▶ _Set problem_
Please quote the records word for word, starting at the very beginning and ending with the line that contains "Open the Custom".

▶ _Records for the exercise_
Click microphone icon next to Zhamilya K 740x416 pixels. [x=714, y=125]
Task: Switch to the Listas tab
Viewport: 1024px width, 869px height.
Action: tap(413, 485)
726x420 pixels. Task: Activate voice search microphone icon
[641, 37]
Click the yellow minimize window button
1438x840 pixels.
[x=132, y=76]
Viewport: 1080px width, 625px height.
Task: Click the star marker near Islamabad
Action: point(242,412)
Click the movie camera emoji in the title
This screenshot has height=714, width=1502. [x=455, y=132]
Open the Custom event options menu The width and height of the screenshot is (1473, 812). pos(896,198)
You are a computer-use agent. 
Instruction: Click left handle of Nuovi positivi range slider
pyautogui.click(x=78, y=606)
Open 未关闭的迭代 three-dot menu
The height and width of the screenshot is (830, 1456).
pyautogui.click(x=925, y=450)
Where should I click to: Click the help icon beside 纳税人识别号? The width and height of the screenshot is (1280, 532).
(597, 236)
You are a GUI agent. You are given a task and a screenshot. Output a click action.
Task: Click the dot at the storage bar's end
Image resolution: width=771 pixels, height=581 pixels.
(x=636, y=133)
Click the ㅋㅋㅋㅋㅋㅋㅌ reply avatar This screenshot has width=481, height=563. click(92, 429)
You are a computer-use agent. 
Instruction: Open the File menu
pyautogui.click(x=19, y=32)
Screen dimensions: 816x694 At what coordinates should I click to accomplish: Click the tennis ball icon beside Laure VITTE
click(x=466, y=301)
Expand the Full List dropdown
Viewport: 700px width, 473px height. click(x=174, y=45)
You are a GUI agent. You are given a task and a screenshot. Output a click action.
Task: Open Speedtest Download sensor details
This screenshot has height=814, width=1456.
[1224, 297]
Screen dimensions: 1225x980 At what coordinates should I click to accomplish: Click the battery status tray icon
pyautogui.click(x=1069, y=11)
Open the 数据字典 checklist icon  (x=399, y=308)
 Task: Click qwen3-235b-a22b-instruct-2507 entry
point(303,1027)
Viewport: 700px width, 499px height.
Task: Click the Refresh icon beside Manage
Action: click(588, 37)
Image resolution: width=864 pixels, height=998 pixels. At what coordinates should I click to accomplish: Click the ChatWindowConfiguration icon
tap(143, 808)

▶ _Correct answer_
Click microphone icon next to Zhamilya K 740x416 pixels. [x=714, y=125]
Task: Switch to the Listas tab
Viewport: 1024px width, 869px height.
Action: tap(413, 485)
726x420 pixels. Task: Activate voice search microphone icon
[641, 37]
Click the yellow minimize window button
1438x840 pixels.
[x=132, y=76]
Viewport: 1080px width, 625px height.
Task: Click the star marker near Islamabad
Action: point(242,412)
Click the movie camera emoji in the title
This screenshot has height=714, width=1502. [x=455, y=132]
Open the Custom event options menu The width and height of the screenshot is (1473, 812). pos(896,198)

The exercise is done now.